▶ **REQUIRED ACTION**:
Count the lines holding the string "computer" in the records, and give only the count.

Screenshot grounding data
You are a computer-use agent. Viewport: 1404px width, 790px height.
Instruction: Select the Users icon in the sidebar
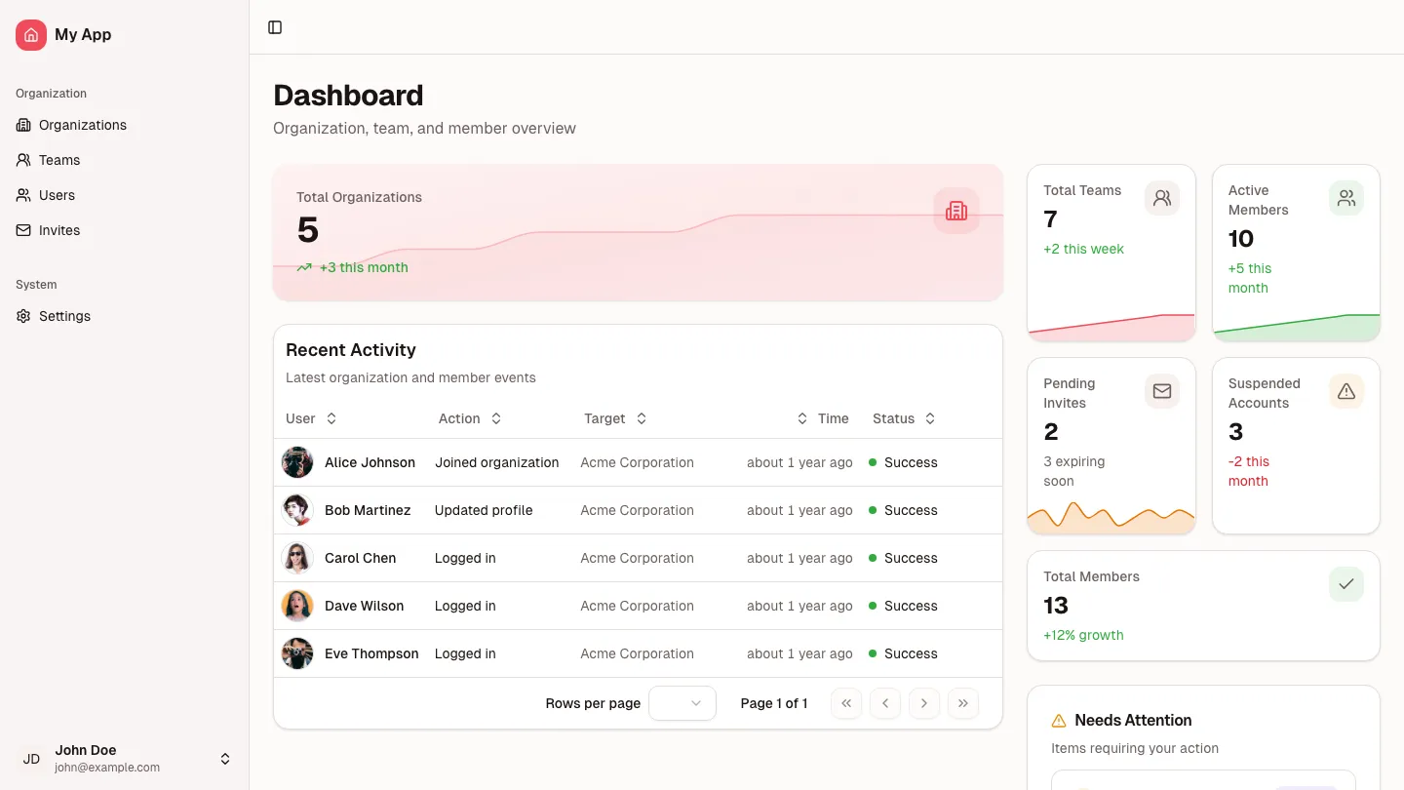22,195
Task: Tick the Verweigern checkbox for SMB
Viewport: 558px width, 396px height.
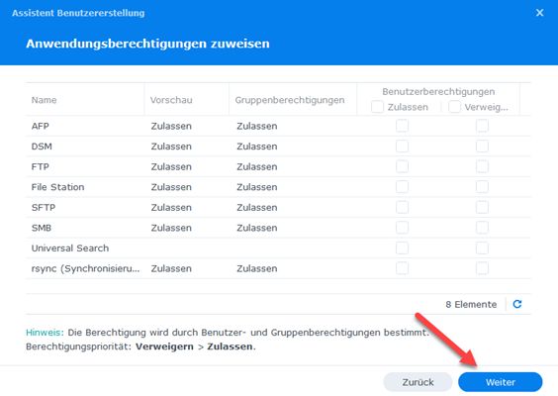Action: (x=482, y=227)
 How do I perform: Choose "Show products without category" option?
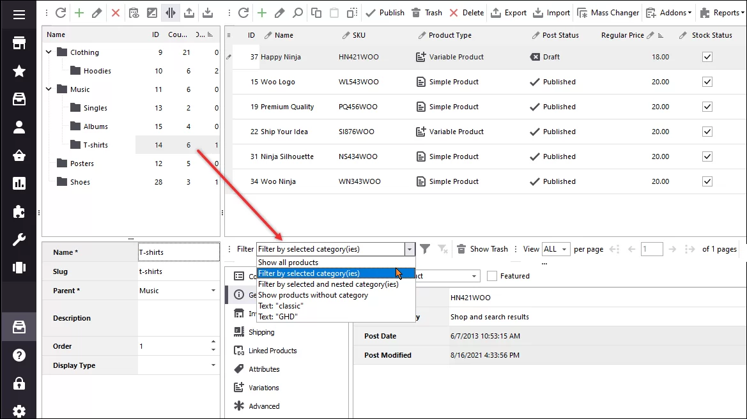pyautogui.click(x=313, y=295)
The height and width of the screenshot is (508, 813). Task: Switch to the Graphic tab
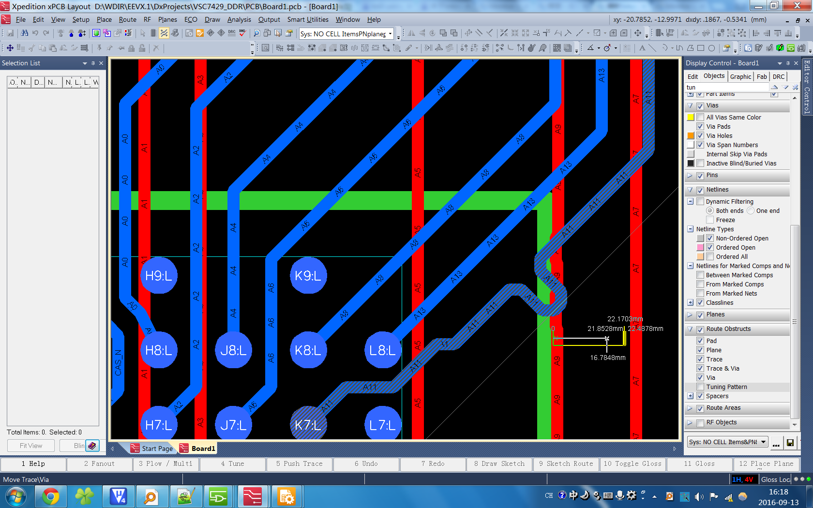point(740,76)
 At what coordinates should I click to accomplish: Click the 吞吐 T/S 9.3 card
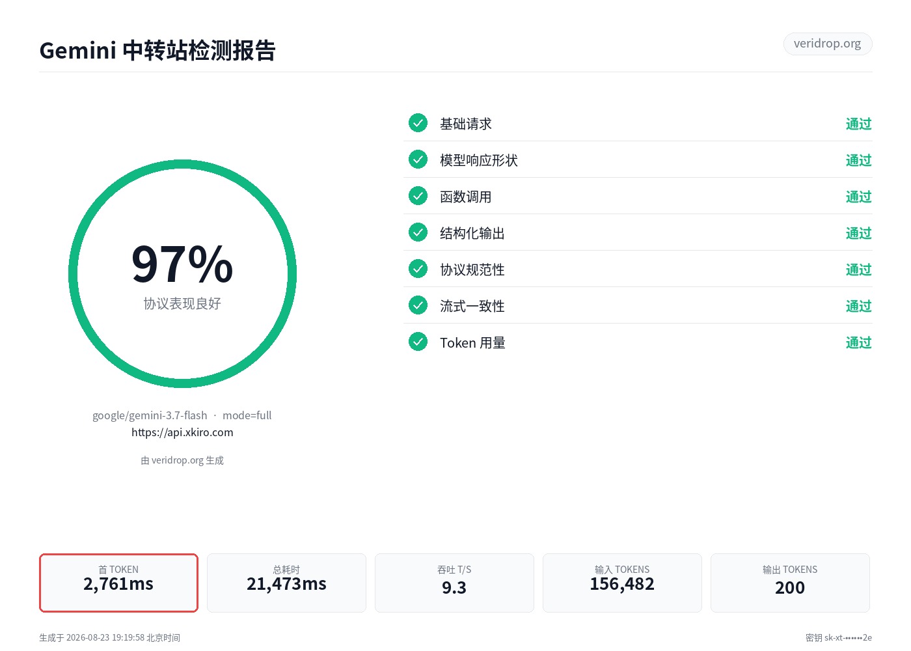click(454, 583)
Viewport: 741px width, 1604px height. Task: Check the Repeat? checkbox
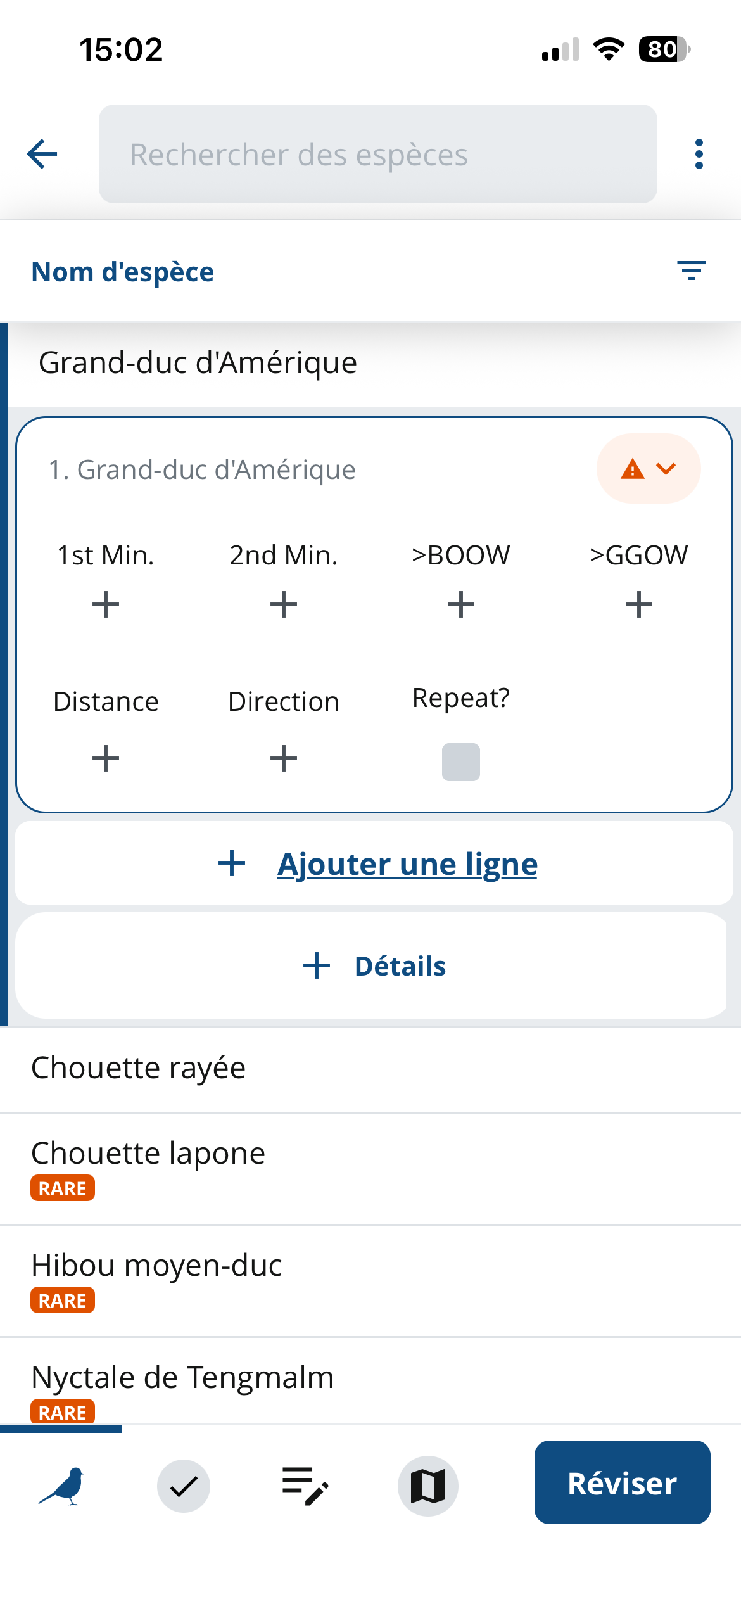[x=461, y=761]
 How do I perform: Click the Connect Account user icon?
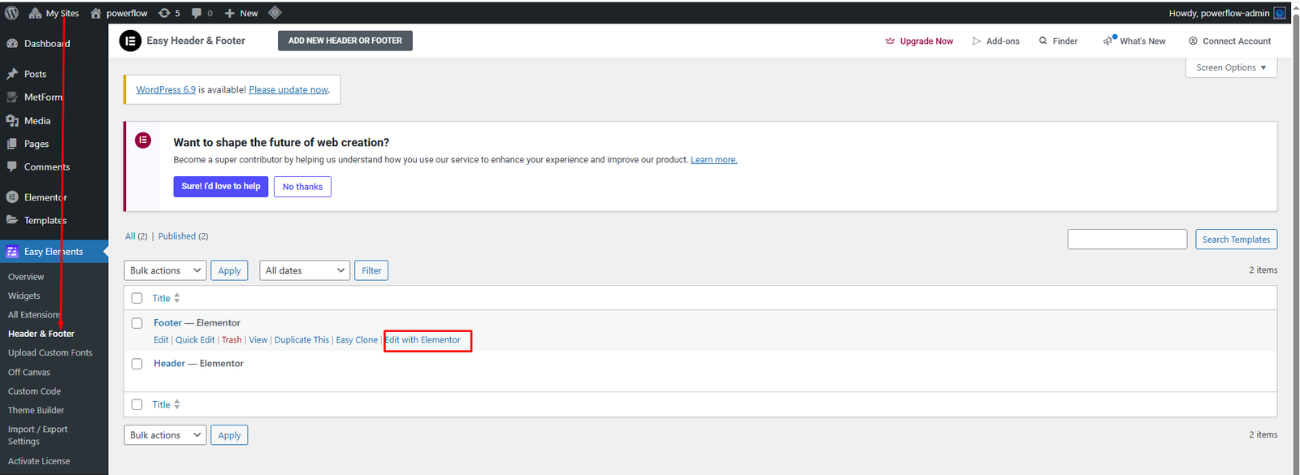[1193, 41]
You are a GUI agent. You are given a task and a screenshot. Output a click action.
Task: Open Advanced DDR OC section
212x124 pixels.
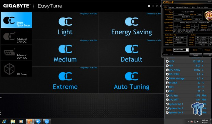coord(16,53)
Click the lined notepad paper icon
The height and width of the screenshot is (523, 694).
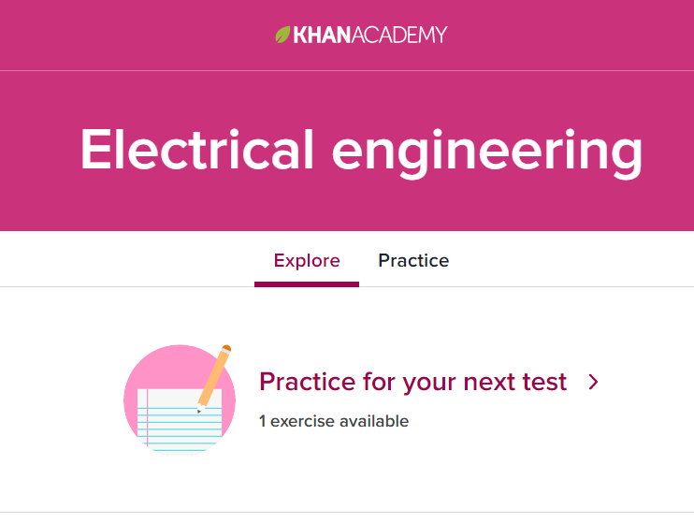click(180, 422)
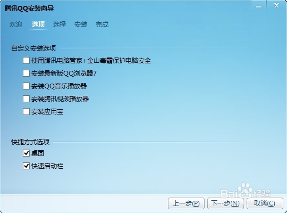Open the 选择 step tab
The height and width of the screenshot is (213, 287).
(x=60, y=24)
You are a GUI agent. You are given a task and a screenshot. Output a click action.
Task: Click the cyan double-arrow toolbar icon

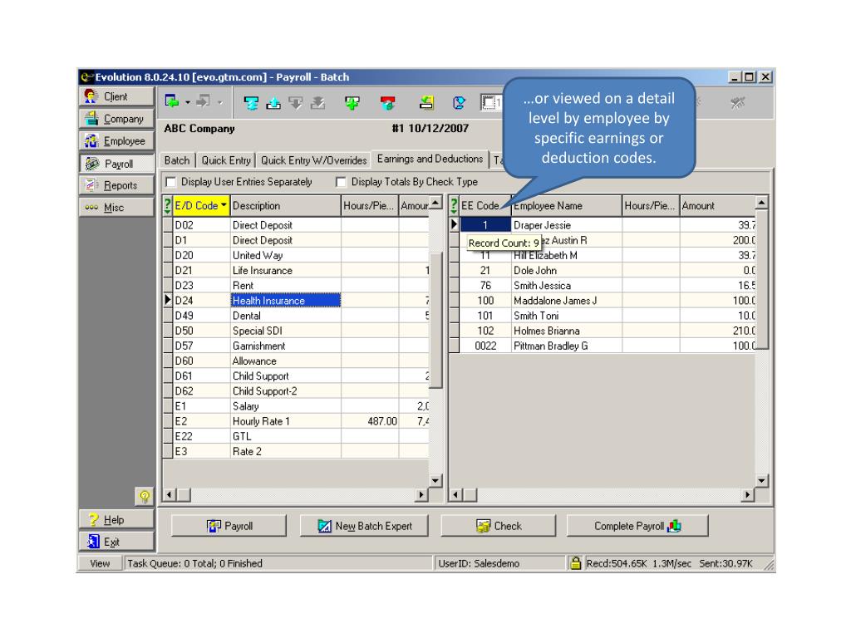click(x=250, y=104)
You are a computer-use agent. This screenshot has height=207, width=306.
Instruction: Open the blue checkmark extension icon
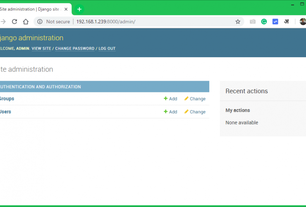click(x=275, y=22)
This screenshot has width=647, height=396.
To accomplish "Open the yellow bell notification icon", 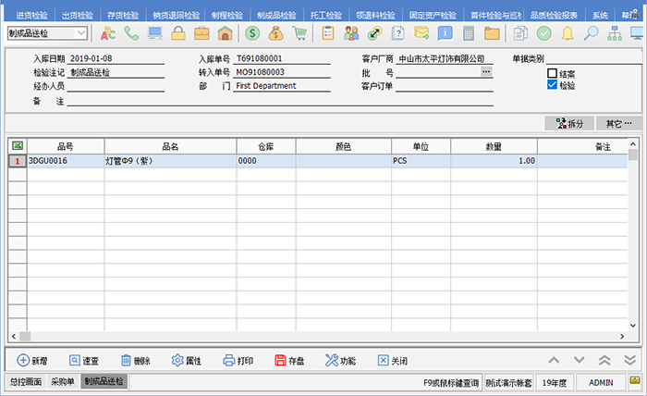I will [x=568, y=33].
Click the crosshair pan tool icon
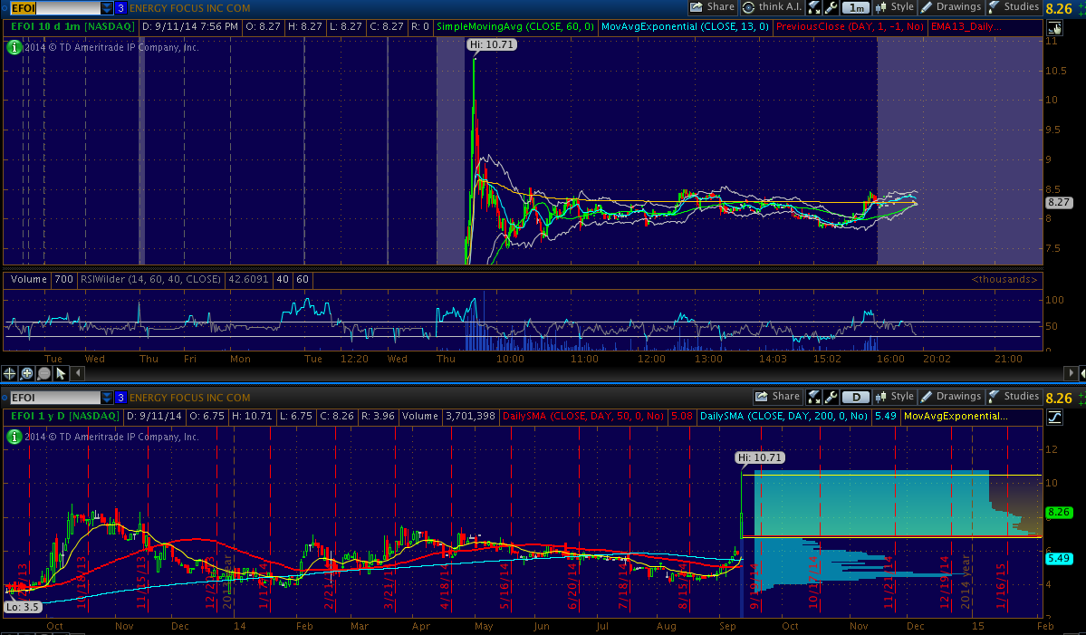1086x635 pixels. [10, 372]
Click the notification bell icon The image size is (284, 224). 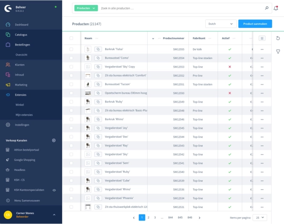click(x=276, y=8)
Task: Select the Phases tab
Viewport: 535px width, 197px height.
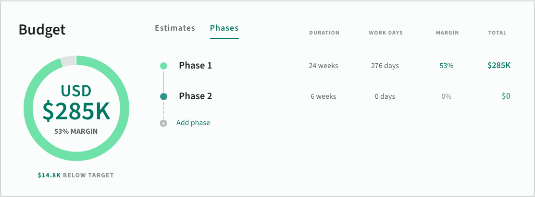Action: tap(224, 28)
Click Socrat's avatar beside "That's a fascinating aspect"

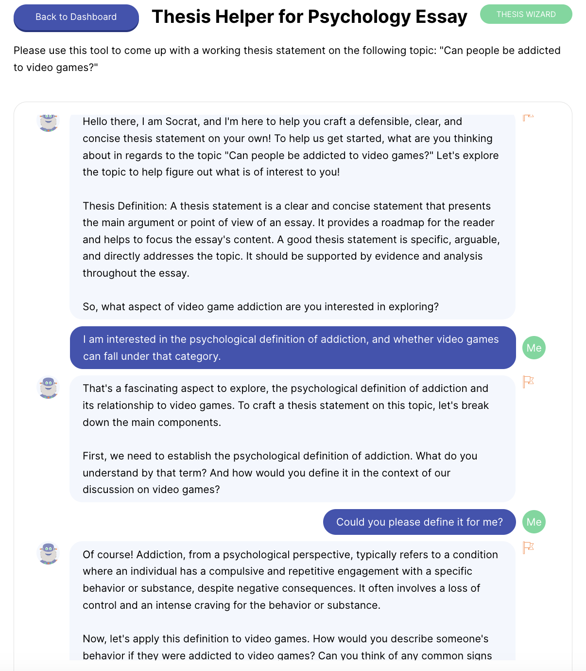click(x=48, y=388)
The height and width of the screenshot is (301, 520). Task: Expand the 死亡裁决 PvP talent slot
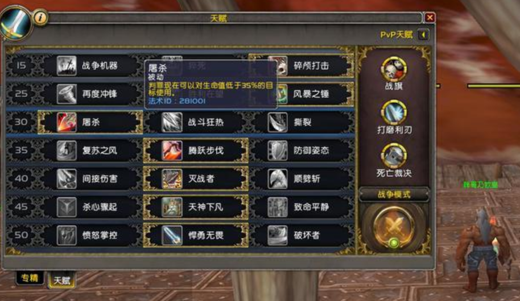coord(394,156)
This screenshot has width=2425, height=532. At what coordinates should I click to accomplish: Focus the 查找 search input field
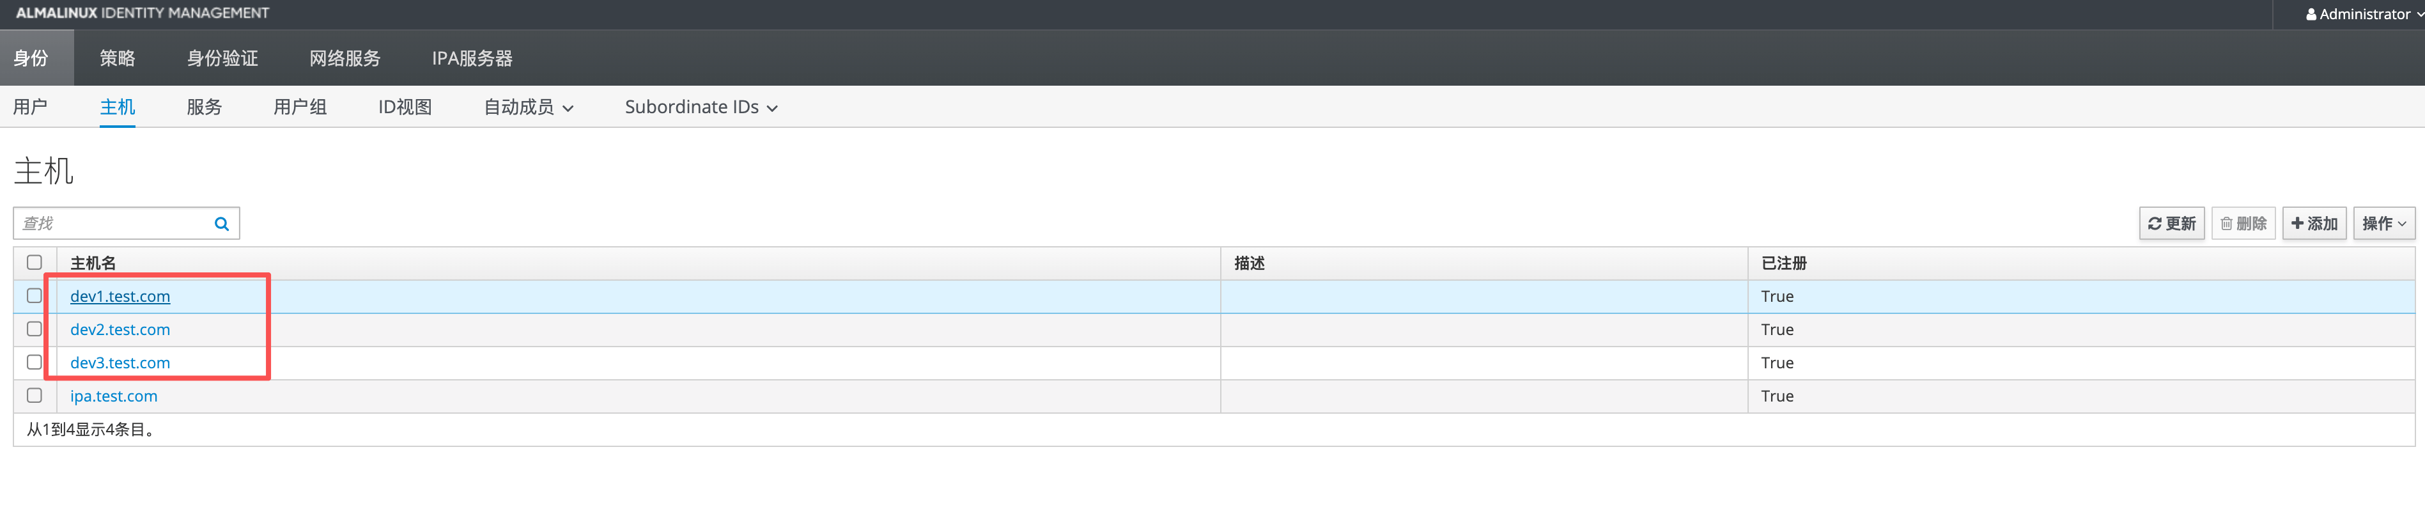[x=113, y=223]
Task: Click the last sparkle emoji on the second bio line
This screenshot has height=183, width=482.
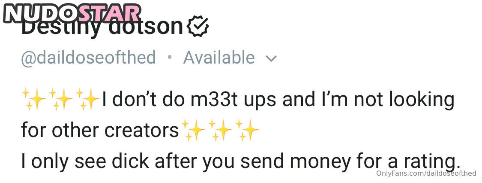Action: pos(247,131)
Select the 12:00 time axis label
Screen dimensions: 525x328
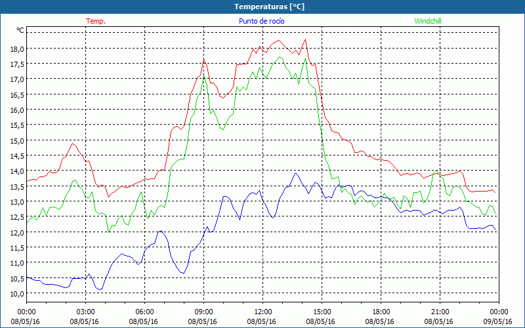tap(263, 312)
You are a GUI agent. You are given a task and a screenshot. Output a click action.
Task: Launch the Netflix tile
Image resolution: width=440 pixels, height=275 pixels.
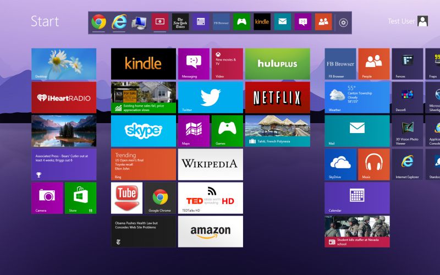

▶ **TASK ANSWER**:
2